Les répercussions économiques de la guerre en Iran pourraient se faire sentir bien au-delà de la fin du conflit. Au Royaume-Uni, le gouvernement alerte sur une hausse durable des prix de l’énergie, de l’alimentation et du transport aérien, susceptible de perdurer pendant au moins huit mois après un éventuel retour à la normale.
Le secrétaire en chef au Trésor, Darren Jones, évoque un « effet prolongé » sur l’économie britannique. Selon lui, les ménages devront s’attendre à une augmentation progressive du coût de la vie dans les semaines et les mois à venir. « Les prix de l’énergie, de la nourriture et des billets d’avion vont augmenter », a-t-il averti, soulignant que ces tensions sont directement liées au conflit au Moyen-Orient.
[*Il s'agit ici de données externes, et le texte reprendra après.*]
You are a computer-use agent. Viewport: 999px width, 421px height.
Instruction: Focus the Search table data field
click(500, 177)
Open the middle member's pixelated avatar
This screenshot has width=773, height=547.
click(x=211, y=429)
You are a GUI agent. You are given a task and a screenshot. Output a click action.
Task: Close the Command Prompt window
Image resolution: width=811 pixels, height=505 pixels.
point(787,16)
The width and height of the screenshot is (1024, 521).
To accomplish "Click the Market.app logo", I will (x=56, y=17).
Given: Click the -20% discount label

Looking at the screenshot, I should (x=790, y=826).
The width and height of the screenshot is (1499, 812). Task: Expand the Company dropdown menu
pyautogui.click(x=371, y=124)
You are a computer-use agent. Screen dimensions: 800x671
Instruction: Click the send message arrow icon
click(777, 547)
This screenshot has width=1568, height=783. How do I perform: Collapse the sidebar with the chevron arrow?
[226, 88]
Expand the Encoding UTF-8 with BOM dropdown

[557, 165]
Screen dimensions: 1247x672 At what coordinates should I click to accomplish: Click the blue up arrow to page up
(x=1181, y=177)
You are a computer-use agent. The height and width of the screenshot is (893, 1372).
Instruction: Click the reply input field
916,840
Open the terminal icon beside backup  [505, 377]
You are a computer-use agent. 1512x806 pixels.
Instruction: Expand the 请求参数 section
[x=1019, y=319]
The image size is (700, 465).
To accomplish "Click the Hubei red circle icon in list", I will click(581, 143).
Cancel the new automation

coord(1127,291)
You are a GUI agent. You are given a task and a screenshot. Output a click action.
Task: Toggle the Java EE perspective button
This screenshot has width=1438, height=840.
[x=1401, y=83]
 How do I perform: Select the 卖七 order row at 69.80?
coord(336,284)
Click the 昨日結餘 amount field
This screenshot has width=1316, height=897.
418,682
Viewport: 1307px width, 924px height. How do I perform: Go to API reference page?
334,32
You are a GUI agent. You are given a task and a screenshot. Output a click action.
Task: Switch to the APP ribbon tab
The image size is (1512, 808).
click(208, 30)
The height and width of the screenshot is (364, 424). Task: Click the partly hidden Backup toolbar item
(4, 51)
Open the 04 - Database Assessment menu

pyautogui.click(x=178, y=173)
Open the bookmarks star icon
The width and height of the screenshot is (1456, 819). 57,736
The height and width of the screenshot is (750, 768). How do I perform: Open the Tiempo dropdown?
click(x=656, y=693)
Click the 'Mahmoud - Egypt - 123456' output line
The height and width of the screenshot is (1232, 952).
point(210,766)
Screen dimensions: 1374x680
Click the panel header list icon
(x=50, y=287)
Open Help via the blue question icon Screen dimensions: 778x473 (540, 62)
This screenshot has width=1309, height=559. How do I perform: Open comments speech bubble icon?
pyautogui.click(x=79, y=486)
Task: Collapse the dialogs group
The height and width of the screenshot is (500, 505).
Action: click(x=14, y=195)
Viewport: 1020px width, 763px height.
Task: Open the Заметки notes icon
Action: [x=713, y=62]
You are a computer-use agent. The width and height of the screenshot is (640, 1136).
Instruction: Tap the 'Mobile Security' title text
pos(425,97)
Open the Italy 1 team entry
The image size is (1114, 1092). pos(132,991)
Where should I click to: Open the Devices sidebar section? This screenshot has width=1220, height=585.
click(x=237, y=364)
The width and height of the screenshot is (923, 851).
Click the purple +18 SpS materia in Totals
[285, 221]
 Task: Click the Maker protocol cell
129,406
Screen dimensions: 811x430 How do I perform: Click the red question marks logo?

Au cœur de cette crise : la fermeture du détroit d’Ormuz, passage stratégique par lequel transite environ un cinquième du pétrole et du gaz mondial. Cette perturbation majeure des approvisionnements a provoqué une envolée des prix du pétrole, alimentant une inflation déjà en hausse. Au Royaume-Uni, celle-ci a atteint 3,3 % en mars, tirée notamment par la flambée des carburants .
Face à cette situation, les autorités britanniques ont renforcé leur dispositif de gestion de crise. Un comité gouvernemental dédié se réunit régulièrement pour surveiller les stocks et anticiper les perturbations des chaînes d’approvisionnement. L’objectif : éviter des pénuries, même si l’exécutif reconnaît que la hausse des prix semble inévitable.
Plus largement, la guerre en Iran s’inscrit dans un contexte de tensions économiques globales. La hausse des coûts de l’énergie se répercute sur l’ensemble des secteurs, des transports à l’alimentation, et alimente les craintes d’une inflation persistante. De nombreuses entreprises britanniques anticipent déjà des augmentations tarifaires dans les prochains mois, tandis que la confiance des consommateurs recule nettement.
Pour les autorités britanniques, le défi est désormais double : limiter l’impact immédiat sur le pouvoir d’achat tout en préparant une économie fragilisée à absorber un choc durable. Car même en cas de désescalade rapide, les experts s’accordent sur un point : les conséquences économiques de ce conflit ne disparaîtront pas du jour au lendemain.